The input:
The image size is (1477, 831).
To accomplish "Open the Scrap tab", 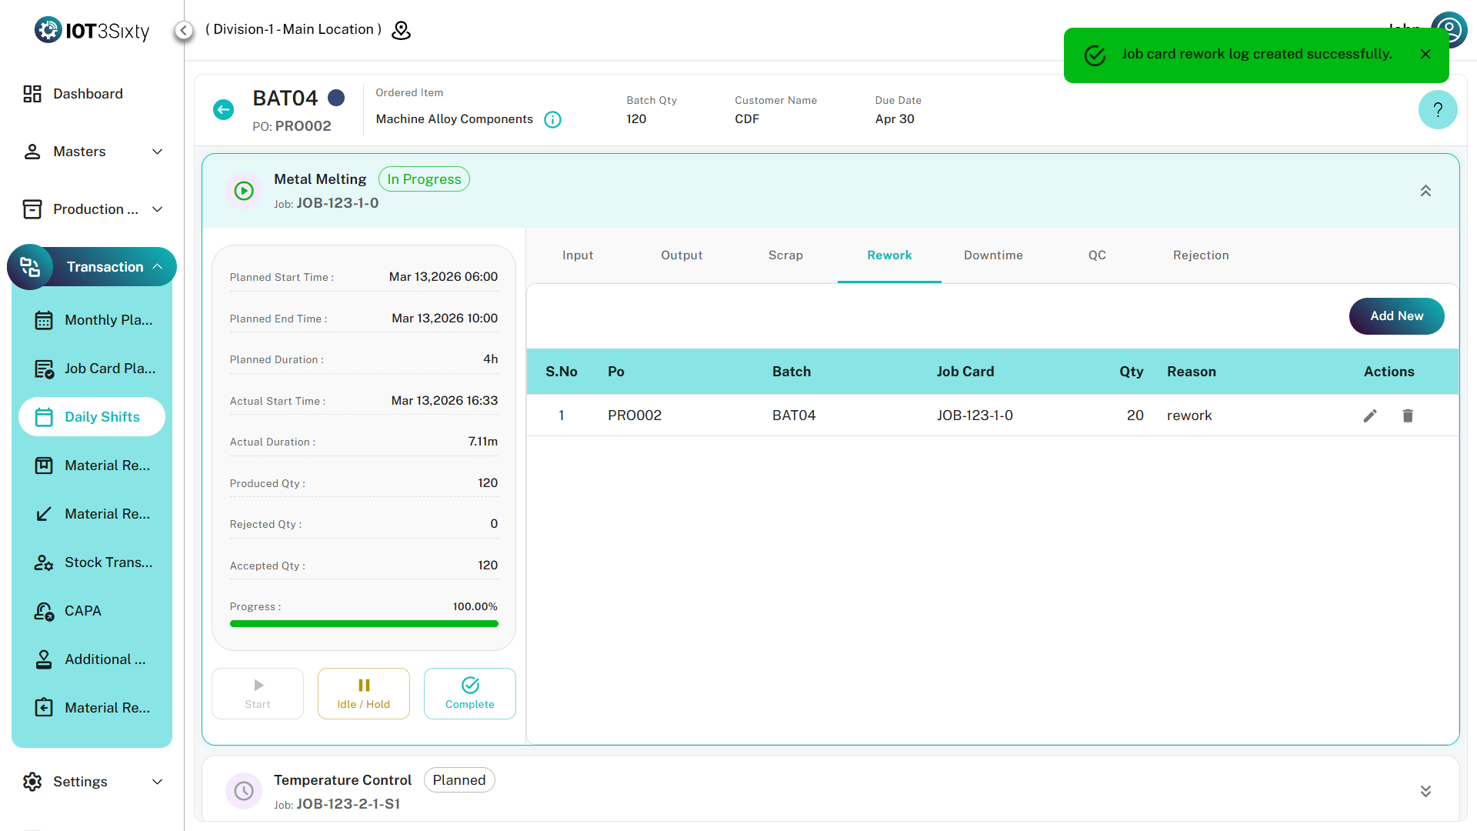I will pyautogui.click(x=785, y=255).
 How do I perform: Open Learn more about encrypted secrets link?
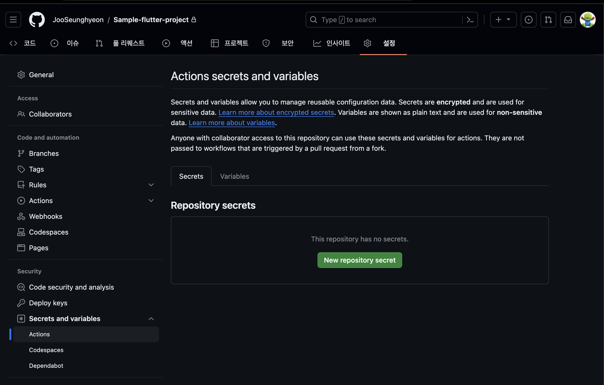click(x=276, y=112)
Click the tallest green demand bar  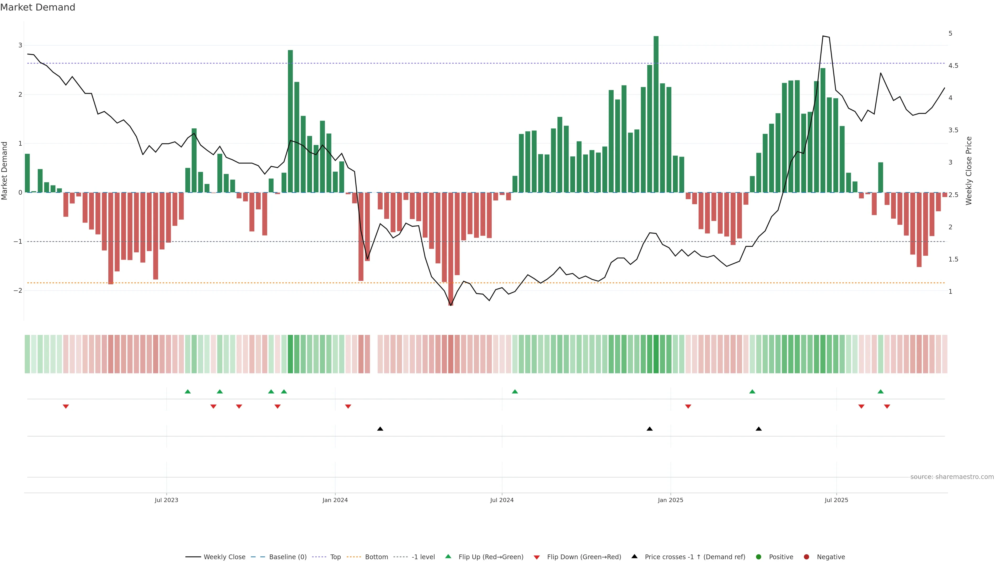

Try it: Take the line containing "How do I perform: Open" through the last line of the material and retype exactly those lines, both ends included, with no pictures.

Answer:
 How do I perform: Open Learn more about encrypted secrets link?
click(x=276, y=112)
Click the tallest green demand bar  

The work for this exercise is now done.